_Required work_:
• A. Write out, word for word, everything in the text on reactor design from "In Soviet Russia, reactor" down to "into the air.".
• B. Carry the text comparing US and Soviet reactor design on past its last sentence.
:: Study text ::
The technology and goals were actually very different. In the US, you had regulator-imposed general design criteria that said things like "thou shalt have a void-coefficient of reactivity that is negative" and "thy shutdown systems shall be fast acting" and "thou shalt have diverse and redundant safety systems" and "when the shit hits the fan, thou shalt contain thy fission products".
In Soviet Russia, reactor design imposes criteria on YOU! Design reactor for maximal plutonium production and easy removal of fuel ---> minimal containment, minimal redundant systems, positive void coefficient, control rods that have graphite followers. So, when you begin to lose control of the reactor and you insert control rods, the graphite followers go in first, spiking reactivity and power, which causes your coolant to flash to steam, increasing void fraction, and because your void coefficient is positive, power goes UP even more instead of going down, and then the few safety systems you have don't work because you shut them all down or they suck to begin with, and then reactor (not containment, REACTOR) goes boom and chunks of FUEL and FLAMING GRAPHITE are forcefully ejected into the air.
:::
:: Extracted information ::
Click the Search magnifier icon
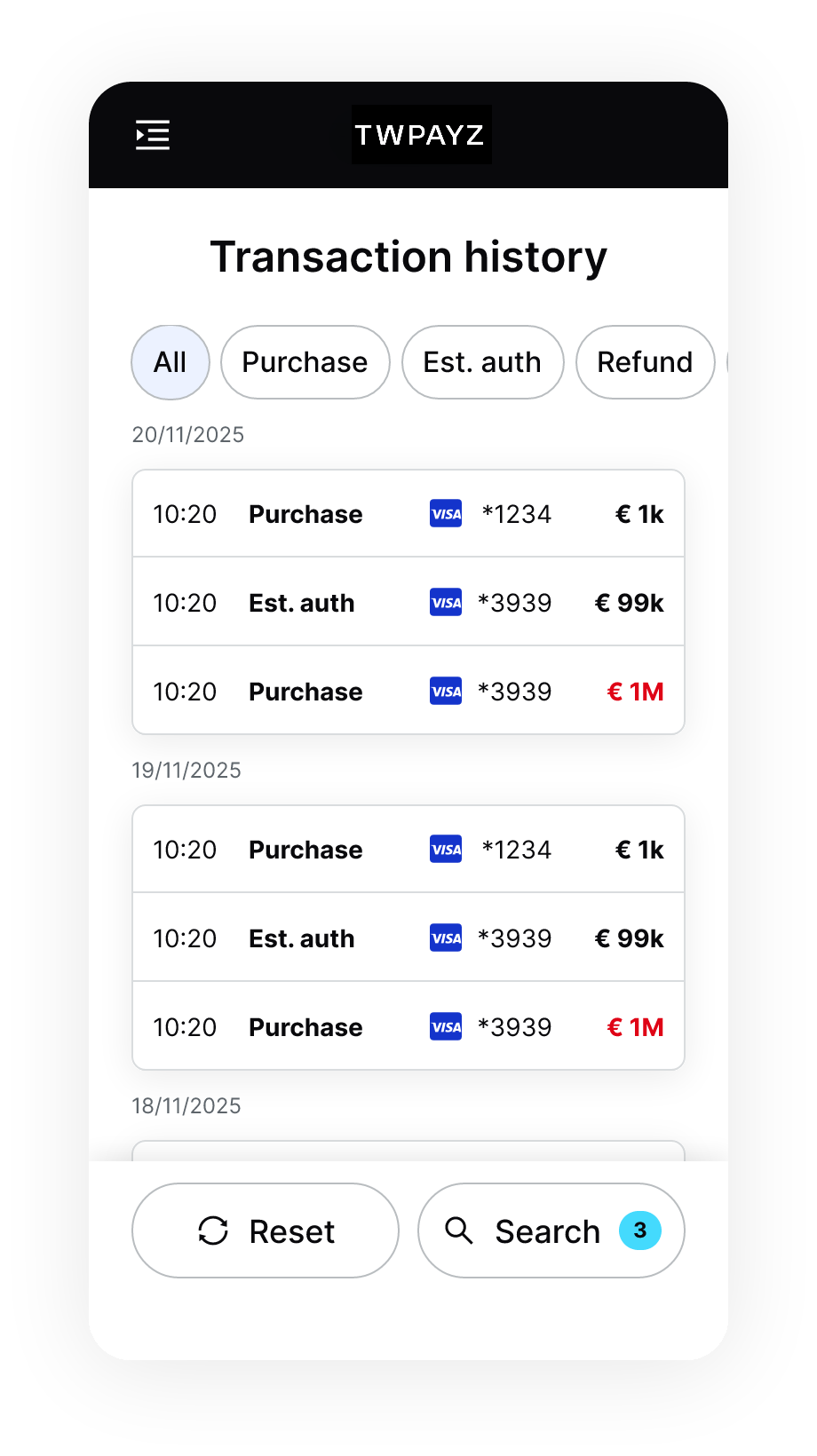This screenshot has height=1456, width=817. coord(459,1230)
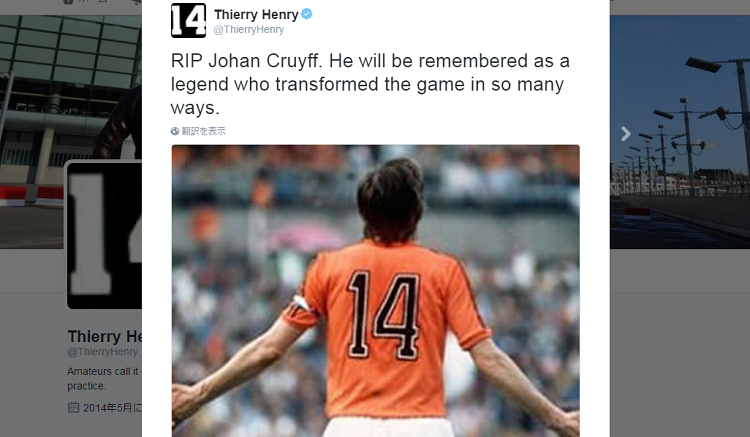Click the dimmed @ThierryHenry handle under profile name
Viewport: 750px width, 437px height.
pos(102,352)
:::
_Your responses_:
• A.
In Soviet Russia, reactor design imposes criteria on YOU! Design reactor for maximal plutonium production and easy removal of fuel ---> minimal containment, minimal redundant systems, positive void coefficient, control rods that have graphite followers. So, when you begin to lose control of the reactor and you insert control rods, the graphite followers go in first, spiking reactivity and power, which causes your coolant to flash to steam, increasing void fraction, and because your void coefficient is positive, power goes UP even more instead of going down, and then the few safety systems you have don't work because you shut them all down or they suck to begin with, and then reactor (not containment, REACTOR) goes boom and chunks of FUEL and FLAMING GRAPHITE are forcefully ejected into the air.

• B.
So, then, why did Fukushima fail so badly, even though it had fast-acting shutdown systems, a negative void coefficient, diverse and redundant safety systems, and a containment design that satisfied all of the regulations that existed at the time? That's the real story here, and its moral has a lot to do with the idea of "beyond design basis" accidents and designing to be more robust than required by regulation.